Stored items from a collection:
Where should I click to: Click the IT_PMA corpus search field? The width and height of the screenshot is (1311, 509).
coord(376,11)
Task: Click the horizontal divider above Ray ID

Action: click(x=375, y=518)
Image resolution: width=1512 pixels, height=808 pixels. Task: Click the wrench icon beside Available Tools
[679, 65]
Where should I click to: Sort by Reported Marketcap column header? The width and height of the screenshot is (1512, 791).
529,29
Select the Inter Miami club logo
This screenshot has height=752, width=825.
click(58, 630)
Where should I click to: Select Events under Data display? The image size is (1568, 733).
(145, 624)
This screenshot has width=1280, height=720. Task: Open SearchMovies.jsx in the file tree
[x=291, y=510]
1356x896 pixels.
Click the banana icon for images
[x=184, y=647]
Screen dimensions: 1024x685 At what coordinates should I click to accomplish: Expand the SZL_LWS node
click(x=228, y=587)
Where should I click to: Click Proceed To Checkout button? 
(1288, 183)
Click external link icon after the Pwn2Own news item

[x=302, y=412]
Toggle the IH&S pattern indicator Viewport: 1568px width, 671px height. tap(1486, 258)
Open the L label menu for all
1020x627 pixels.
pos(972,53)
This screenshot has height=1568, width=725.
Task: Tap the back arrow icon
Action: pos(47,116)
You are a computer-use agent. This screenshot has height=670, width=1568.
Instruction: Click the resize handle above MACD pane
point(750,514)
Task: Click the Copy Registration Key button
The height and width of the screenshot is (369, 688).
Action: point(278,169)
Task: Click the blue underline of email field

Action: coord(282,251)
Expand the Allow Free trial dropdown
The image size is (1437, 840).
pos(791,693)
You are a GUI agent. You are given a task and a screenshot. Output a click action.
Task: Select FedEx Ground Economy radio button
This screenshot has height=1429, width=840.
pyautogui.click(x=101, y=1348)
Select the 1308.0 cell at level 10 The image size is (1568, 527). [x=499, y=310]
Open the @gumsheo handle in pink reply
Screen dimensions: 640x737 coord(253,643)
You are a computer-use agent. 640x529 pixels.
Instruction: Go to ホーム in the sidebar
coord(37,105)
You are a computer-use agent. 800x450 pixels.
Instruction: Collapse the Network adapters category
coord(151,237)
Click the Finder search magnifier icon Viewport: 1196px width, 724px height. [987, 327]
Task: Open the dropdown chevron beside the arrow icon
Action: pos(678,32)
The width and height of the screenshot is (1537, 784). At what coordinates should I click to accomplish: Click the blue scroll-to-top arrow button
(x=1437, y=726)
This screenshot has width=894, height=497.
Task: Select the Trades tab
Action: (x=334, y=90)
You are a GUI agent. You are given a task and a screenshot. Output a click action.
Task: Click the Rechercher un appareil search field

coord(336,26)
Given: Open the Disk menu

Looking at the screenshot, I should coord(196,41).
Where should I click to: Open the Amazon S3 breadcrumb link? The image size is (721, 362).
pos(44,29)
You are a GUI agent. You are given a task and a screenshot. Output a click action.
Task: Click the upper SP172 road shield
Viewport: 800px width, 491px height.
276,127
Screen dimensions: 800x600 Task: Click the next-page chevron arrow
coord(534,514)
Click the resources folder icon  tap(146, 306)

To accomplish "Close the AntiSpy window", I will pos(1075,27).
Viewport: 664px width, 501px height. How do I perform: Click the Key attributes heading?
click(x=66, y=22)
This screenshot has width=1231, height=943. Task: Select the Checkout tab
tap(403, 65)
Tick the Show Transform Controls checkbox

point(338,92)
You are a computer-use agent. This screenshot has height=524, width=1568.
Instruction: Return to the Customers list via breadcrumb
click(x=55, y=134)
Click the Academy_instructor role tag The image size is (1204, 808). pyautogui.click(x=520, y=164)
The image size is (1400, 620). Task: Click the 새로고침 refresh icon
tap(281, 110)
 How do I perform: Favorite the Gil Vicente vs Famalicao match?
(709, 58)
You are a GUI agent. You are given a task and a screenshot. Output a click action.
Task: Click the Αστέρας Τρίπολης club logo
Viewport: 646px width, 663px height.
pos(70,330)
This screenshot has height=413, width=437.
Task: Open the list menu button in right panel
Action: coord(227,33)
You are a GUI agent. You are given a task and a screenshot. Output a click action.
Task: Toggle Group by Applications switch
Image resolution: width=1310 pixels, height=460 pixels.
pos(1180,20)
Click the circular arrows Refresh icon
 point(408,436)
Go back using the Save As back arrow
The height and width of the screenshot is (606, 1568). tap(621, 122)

INSTRUCTIONS TO FOLLOW ->
Only a number is needed here: the count of lines above that hold the string "club".

WRITTEN SOLUTION ->
2